SET TASK »
Lay out the part of the items that opens with the line containing "Toggle the highlighted" and closes with the line containing "tap(200, 85)" as a JSON list of strings, one string per line and no blank lines. Leave the pictures out of your answer.

[start of DATA LINES]

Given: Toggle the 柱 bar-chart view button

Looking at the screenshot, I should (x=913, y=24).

[end of DATA LINES]
[start of DATA LINES]

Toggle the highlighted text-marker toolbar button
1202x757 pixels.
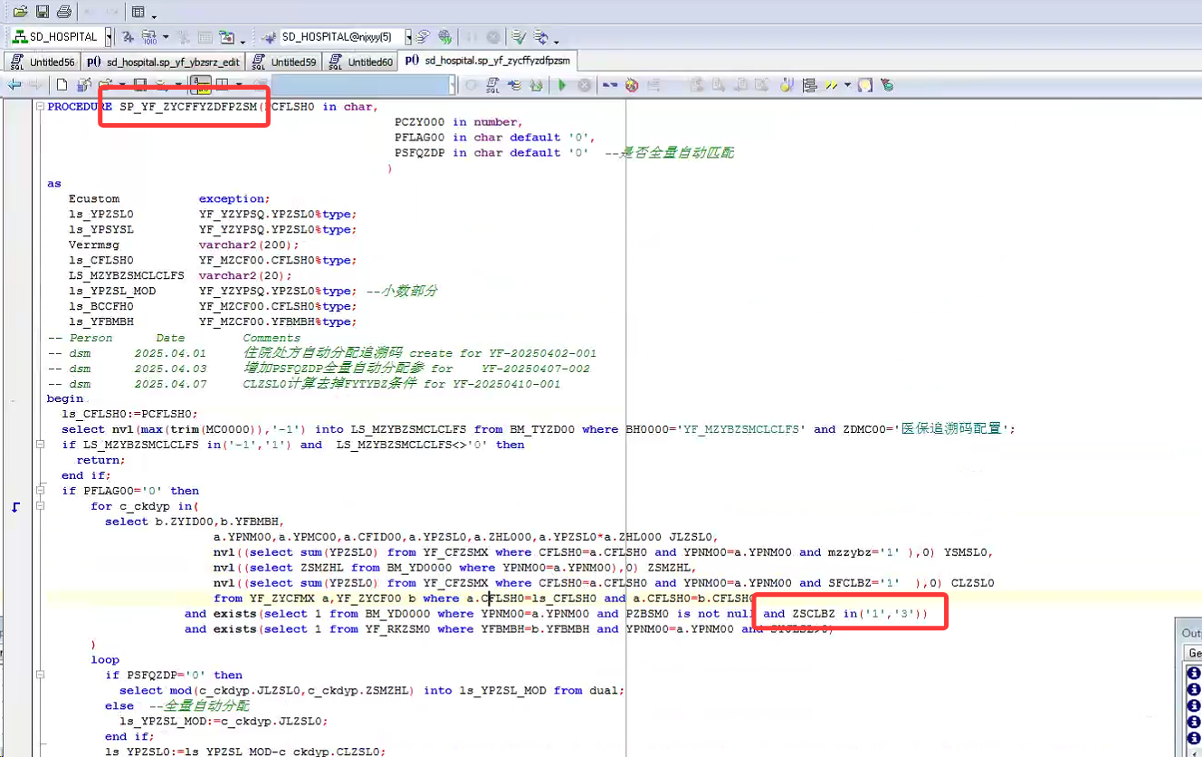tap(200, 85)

[end of DATA LINES]

SOLUTION BELOW »
[
  "Toggle the highlighted text-marker toolbar button",
  "1202x757 pixels.",
  "tap(200, 85)"
]